Leaving out the pictures, write out exactly each line from the line with "The height and" through the close of the listing below.

"""

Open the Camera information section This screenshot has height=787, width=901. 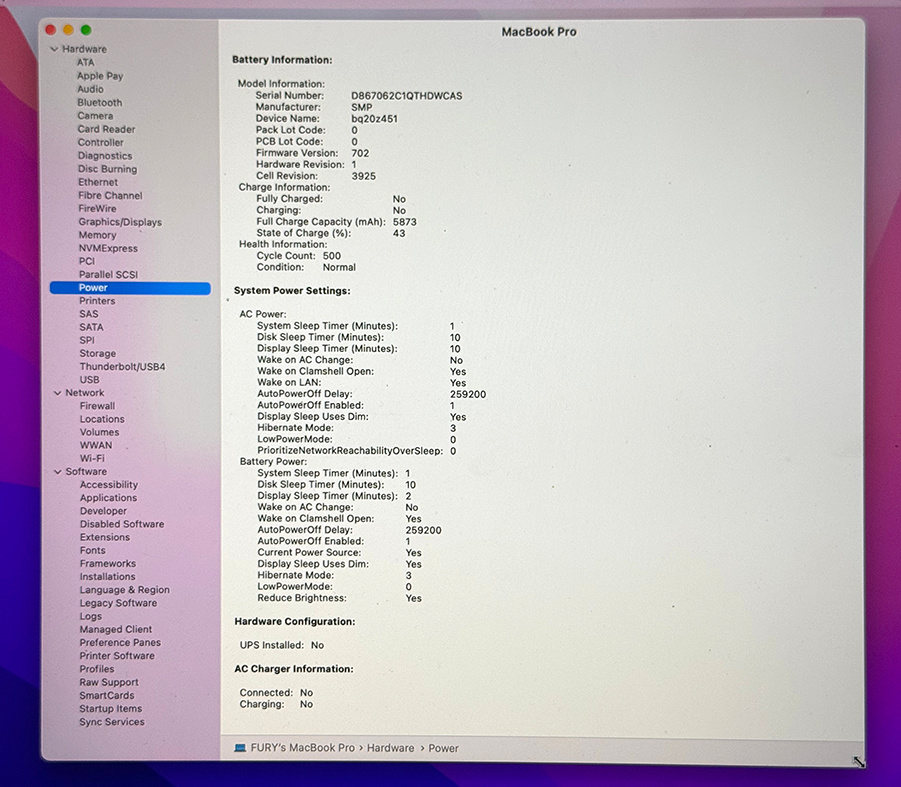(x=95, y=115)
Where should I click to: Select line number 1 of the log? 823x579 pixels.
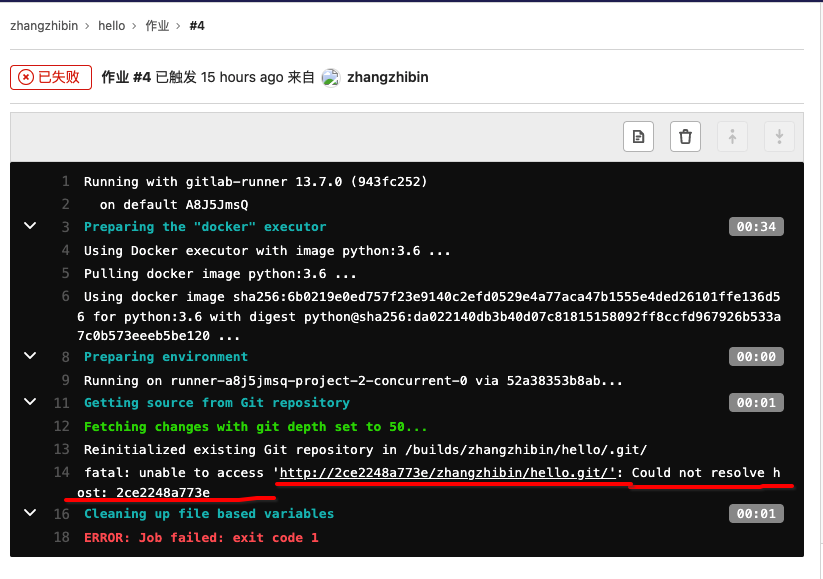point(65,181)
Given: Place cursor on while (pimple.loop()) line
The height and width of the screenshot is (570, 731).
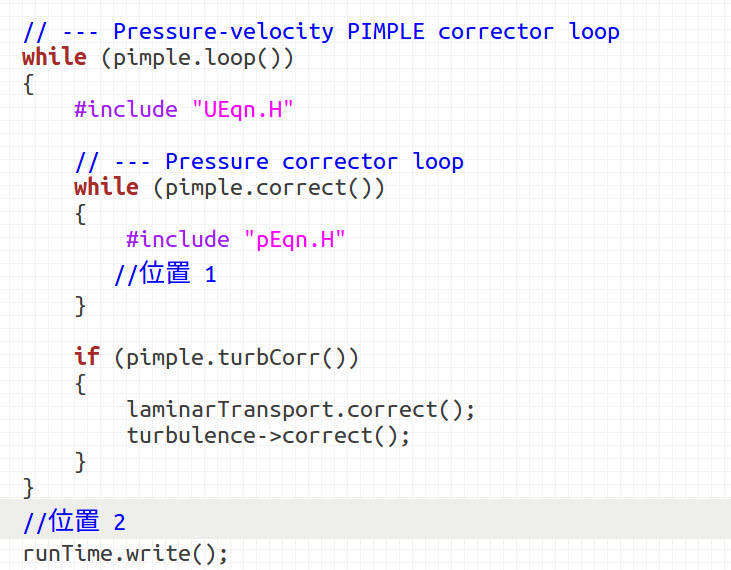Looking at the screenshot, I should (158, 58).
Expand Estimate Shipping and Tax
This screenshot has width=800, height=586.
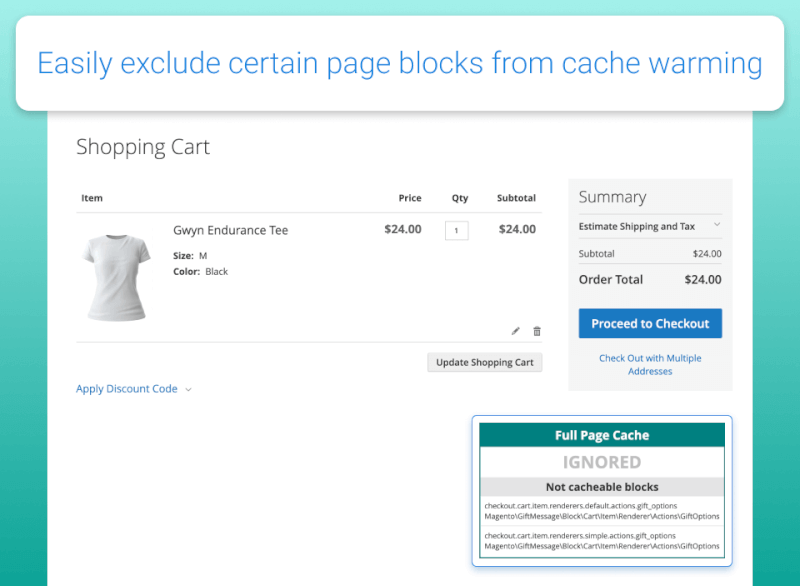click(x=637, y=227)
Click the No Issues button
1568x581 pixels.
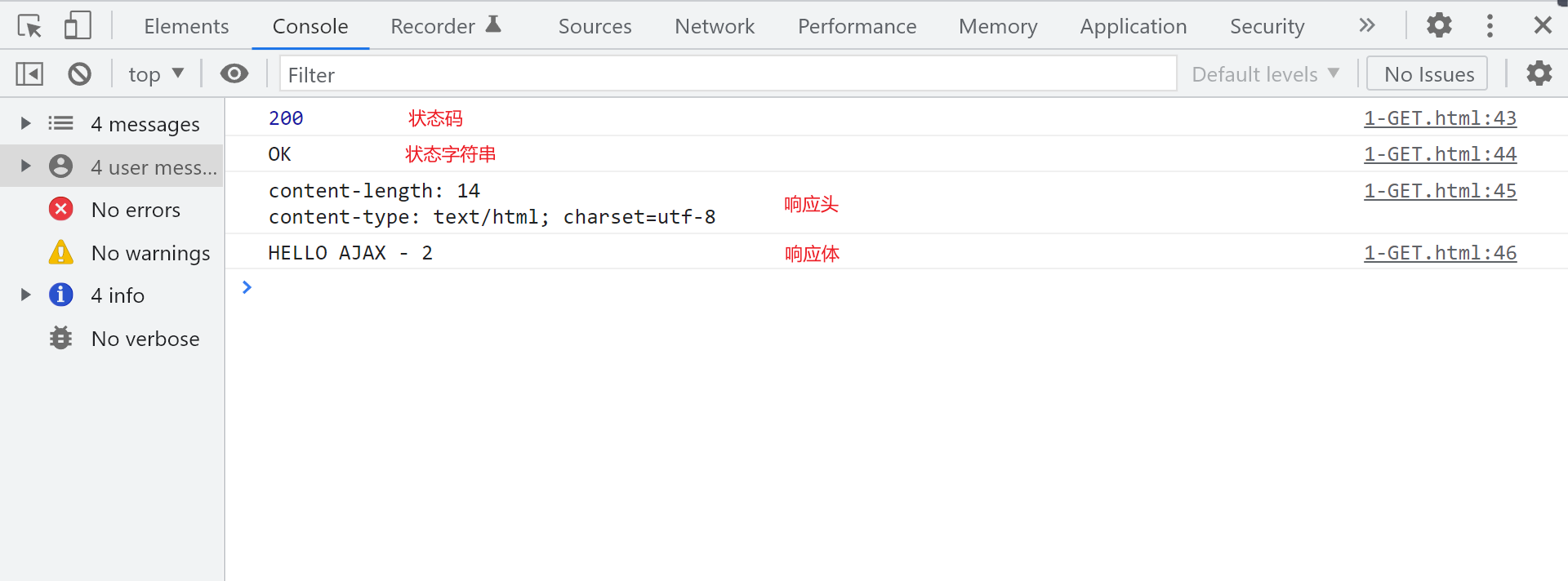1428,74
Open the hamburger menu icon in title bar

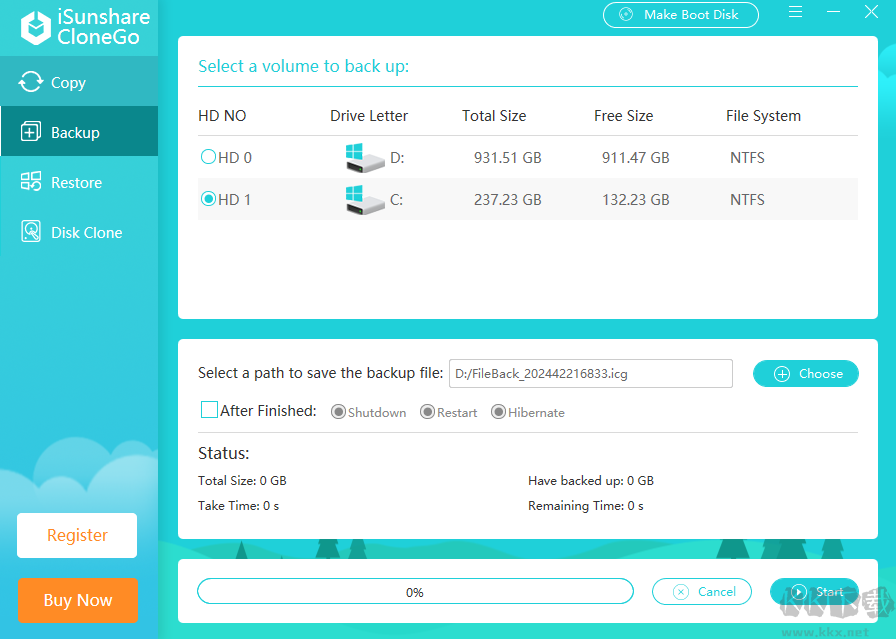[796, 13]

"""

### Answer area
The height and width of the screenshot is (570, 731).
Looking at the screenshot, I should (158, 58).
Expand Estimate Shipping and Tax
This screenshot has width=800, height=586.
click(x=637, y=227)
Click the No Issues button
1568x581 pixels.
1428,74
Open the hamburger menu icon in title bar

[796, 13]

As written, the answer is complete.